Before RUSSELL and HALL, Circuit Judges, and BUTZNER, Senior Circuit Judge.

Rodney Robinson, appellant pro se.

Thomas D. Bagwell, Assistant Attorney General, for appellee.


Rodney Robinson, a Virginia inmate, seeks to appeal the district court's denial of habeas corpus relief. Robinson, who was represented by counsel in the district court, sought to set aside his state court conviction of murder, rape and burglary on the grounds that (1) he was subjected to an illegal arrest; (2) his confession taken subsequent to the illegal arrest should have been excluded due to the violation of his Fourth Amendment rights; and (3) his confession was not voluntarily given.

Robinson's habeas petition was referred to a magistrate, pursuant to 28 U.S.C. § 636(b), who recommended that relief be denied on all three grounds. The only issue raised in Robinson's objections to the magistrate's report, and so the only issue presented for appellate review,*  is Robinson's contention that the magistrate erred in concluding that Stone v. Powell, 428 U.S. 465 (1976), barred consideration of the Fourth Amendment contentions raised in the first two claims. Robinson argued that the heavy case load which faced the Virginia Supreme Court prior to creation of the intermediate court of appeals prevented meaningful appellate review of the denial of his suppression motion, thereby denying him the full and fair opportunity to litigate his Fourth Amendment claims required by Stone v. Powell.

The district court, upon its de novo review of the issues raised in Robinson's objections, found the objections without merit and adopted the magistrate's recommendation in full. We similarly find without merit Robinson's contention that the Virginia courts did not provide a full and fair opportunity to litigate his Fourth Amendment claims. Accordingly, Stone v. Powell is properly applied to bar federal review of those claims.

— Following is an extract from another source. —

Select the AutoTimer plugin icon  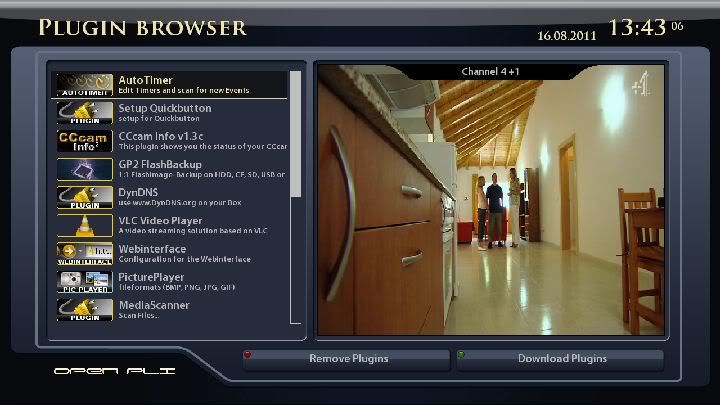pos(84,85)
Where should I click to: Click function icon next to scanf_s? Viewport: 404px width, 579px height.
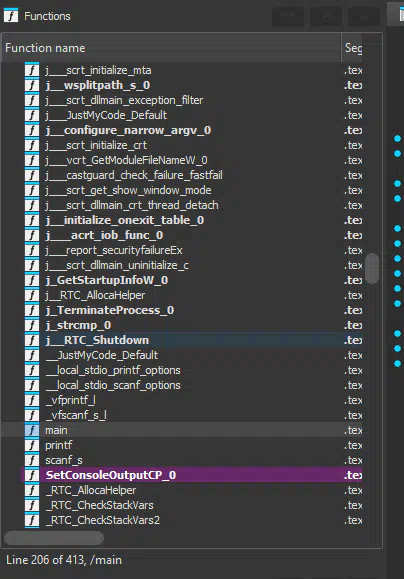click(x=32, y=460)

Finding, therefore, no probable cause to appeal the district court's denial of habeas relief, we deny a certificate of probable cause and dismiss Robinson's appeal. We dispense with oral argument because the dispositive issues recently have been decided authoritatively.



See United States v. Schronce, 727 F.2d 91 (4th Cir.), cert. denied, 467 U.S. 1208 (1984) (adopting rule that appellant waives appellate review by failing to present to district court his objections to magistrate's recommended disposition). See, e.g., Praylow v. Martin, 761 F.2d 179, 180 n. 1 (4th Cir.), cert. denied, --- U.S. ----, 54 U.S.L.W. 3375 (Dec. 2, 1985) (applying Schronce rule). See generally Thomas v. Arn, --- U.S. ----, 54 U.S.L.W. 4032, 4034 (Dec. 4, 1985) ("by precluding appellate review of any issue not contained in objections, [the waiver rule] prevents a litigant from 'sandbagging' the district judge by failing to object and then appealing."